A dozen yards from the cottage, with his back to Brunka Arnulf, the monkey shifted, this time into Count Jonty Um. Fee fi! He hastily pulled the blanket up and tied it around his waist. The snow rose only to just above his ankles.
Bracing himself for the brunka’s terror, he turned. He meant to keep his expression neutral, but a careful onlooker—Elodie or Masteress Meenore—would have seen the worry around his eyes and a smolder of resentment in the corners of his mouth. An unobservant person would have seen a glum face, not inviting, not friendly.
Brunka Arnulf didn’t step forward but he didn’t step back. If he felt fear, he kept the feeling in check. His voice careful, he said, “If you can be that laughing monkey, there must be some joy in you. Therefore, I’m happy to make your acquaintance. I’m Brunka Arnulf, which you may already have guessed.” He bowed but kept his eyes on the ogre’s face.
At the absence of fear and disgust, the face cracked into a smile that rounded His Lordship’s eyebrows, lifted his cheeks, and softened his eyes. The brunka’s peaceful smile widened, too, as it could hardly fail to.
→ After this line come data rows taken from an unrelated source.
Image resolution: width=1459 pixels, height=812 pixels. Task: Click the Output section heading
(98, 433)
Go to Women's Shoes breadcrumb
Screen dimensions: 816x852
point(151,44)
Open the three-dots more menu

“Count Jonty Um of Two Castles.” His bow was a mere inclination
of the shoulders. Then he shook his head, shaking the smile away. “I have terrible tidings.” He explained what he knew of the theft of the Replica. “The high brunka says everyone should leave . . .” He trailed off because Brunka Arnulf had run back into the cottage.
The brunka reemerged in a minute. “Canute will begin the alarm. My other bees are helping families and flocks. If only there weren’t so much snow! Will you stay to help, Master Count?”
“No. I have questions to ask you and then I must return with the answers.”
“Ask.” He put the high brunka’s medal in his purse.
“Do you know of anyone who is angry at brunkas or anyone on Zertrum”—he didn’t like asking the rest of the question because it sounded strange, but he did—“or even angry at the mountain itself?”
“You’re helping Marya find the thief!”
“Yes.” He didn’t want to bring a dragon into the discussion. He shivered in the cold, and his stomach rumbled.
Canute-bee, casting frightened looks at His Lordship, led a horse out of the stable and mounted it. He started down the mountain, the horse making slow progress through the snow, despite Canute-bee’s frantic slaps on the beast’s rump.
“People are angry,” Brunka Arnulf said, “then not angry, then angry again. They don’t steal the Replica every time they’re vexed.” Thoughtfully he flicked a short rainbow out of his right hand. It hung in the air for a few seconds before fading.
His Lordship wished he’d do it again and again.
“Folks don’t tell us about every argument.”
“Someone did steal it,” His Lordship said.
“So you say.” He sighed. “Franz was angry.” He explained that he had told his bees not to help a farmer named Franz after his shed burned down for the second time. “He’ll be more careful in the future. He put up a new shed, which took longer without our aid, but I brought him a basket of eggs a month later. He invited me in for a meal, and we were jolly together.”